### [Problem 1]
From the passage on pardons for historic convictions of gay men, extract the wording that begins at the words "Under the proposed" and stops after the words "a posthumous pardon.".

### [Passage provided]
Under the proposed amendment, anyone convicted for consensual homosexual activity under abolished laws can apply for the pardon. They will receive an automatic pardon and also see their conviction wiped from the record. Anyone who died before the changes, or up to 12 months afterwards, will receive a posthumous pardon.

Currently, the list of pardonable offences consists of just nine crimes. The Home Office said they “largely focused on the repealed offences of buggery and gross indecency between men”.

The proposed amendment will see men convicted of crimes like solicitation eligible for a pardon.

Politician and Stonewall founder Lord Cashman previously campaigned for the amendment. He said police used solicitation “to entrap gay and bisexual men, sometimes for doing nothing more than chatting up another adult man.”

The posthumous provisions of the amendment would see pardons for men stretching back hundreds of years. Robert Whale and York Horner went to the pillory and prison in the 1700s simply for running a molly house. In 1800, Thomas Hubbard and George Hynes were hanged for consensual sodomy on the HMS St George.

Queensland expungement law

The new UK law will go beyond the current Queensland expungement law for historic same-sex crime. In Queensland, the government only considers posthumous pardons following an application. The application must originate with the spouse or person in a close personal relationship at the time of death or a blood relative. Because Australia only recently recognised same-sex marriage, the inclusion of spouses is almost ridiculous. Additionally, the real-life circumstances of LGBTIQ+ people in the past exclude most deceased gay men. Historically, many LGBTIQ+ people faced estrangement from families and ostracisation from society.

### [Recorded data]
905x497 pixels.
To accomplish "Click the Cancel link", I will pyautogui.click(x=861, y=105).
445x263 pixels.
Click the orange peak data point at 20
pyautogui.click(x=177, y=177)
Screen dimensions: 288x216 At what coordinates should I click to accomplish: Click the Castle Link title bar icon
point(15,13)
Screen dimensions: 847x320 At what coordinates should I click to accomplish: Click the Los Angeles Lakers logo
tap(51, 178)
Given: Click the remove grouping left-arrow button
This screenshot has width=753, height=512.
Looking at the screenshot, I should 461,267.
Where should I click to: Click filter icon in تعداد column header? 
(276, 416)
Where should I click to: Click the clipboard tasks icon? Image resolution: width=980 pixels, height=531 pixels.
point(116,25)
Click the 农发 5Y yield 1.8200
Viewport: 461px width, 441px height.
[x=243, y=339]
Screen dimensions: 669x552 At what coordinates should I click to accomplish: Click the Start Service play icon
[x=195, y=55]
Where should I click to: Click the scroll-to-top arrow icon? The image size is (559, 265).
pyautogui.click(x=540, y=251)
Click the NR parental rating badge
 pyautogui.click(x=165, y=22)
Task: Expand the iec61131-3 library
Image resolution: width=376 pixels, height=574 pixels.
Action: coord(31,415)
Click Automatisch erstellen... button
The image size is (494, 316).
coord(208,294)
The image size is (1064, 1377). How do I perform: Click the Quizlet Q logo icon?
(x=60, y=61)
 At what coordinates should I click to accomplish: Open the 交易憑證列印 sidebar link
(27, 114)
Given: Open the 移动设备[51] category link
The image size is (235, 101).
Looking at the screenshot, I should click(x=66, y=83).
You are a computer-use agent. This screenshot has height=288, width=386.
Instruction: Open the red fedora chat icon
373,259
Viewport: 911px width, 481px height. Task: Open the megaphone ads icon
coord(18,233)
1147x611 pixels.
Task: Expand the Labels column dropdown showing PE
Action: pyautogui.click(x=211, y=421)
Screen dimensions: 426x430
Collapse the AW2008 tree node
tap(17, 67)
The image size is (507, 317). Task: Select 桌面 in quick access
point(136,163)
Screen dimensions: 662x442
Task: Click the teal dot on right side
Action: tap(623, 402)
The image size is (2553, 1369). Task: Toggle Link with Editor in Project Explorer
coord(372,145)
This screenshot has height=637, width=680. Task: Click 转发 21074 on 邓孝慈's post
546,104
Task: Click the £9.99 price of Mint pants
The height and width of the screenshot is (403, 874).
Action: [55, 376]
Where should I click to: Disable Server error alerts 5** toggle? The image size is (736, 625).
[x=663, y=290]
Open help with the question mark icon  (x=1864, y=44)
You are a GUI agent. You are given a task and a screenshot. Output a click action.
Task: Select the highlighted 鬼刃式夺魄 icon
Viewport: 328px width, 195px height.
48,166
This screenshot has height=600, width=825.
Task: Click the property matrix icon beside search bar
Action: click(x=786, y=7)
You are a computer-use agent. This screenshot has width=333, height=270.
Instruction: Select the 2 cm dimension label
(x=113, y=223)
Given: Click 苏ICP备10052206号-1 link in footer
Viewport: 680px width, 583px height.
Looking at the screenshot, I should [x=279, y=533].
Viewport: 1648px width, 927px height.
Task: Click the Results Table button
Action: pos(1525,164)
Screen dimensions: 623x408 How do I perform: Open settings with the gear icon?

### [Problem 2]
Lay out the entries as a numbered list, starting at the line that has "Open help with" and continuing through the last line of the entries, with blank lines omitted.

### [Final result 1]
Under the proposed amendment, anyone convicted for consensual homosexual activity under abolished laws can apply for the pardon. They will receive an automatic pardon and also see their conviction wiped from the record. Anyone who died before the changes, or up to 12 months afterwards, will receive a posthumous pardon.

### [Final result 2]
1. Open help with the question mark icon  (x=1864, y=44)
2. You are a GUI agent. You are given a task and a screenshot. Output a click action.
3. Task: Select the highlighted 鬼刃式夺魄 icon
4. Viewport: 328px width, 195px height.
5. 48,166
6. This screenshot has height=600, width=825.
7. Task: Click the property matrix icon beside search bar
8. Action: click(x=786, y=7)
9. You are a computer-use agent. This screenshot has width=333, height=270.
10. Instruction: Select the 2 cm dimension label
11. (x=113, y=223)
12. Given: Click 苏ICP备10052206号-1 link in footer
13. Viewport: 680px width, 583px height.
14. Looking at the screenshot, I should [x=279, y=533].
15. Viewport: 1648px width, 927px height.
16. Task: Click the Results Table button
17. Action: pos(1525,164)
18. Screen dimensions: 623x408 How do I perform: Open settings with the gear icon?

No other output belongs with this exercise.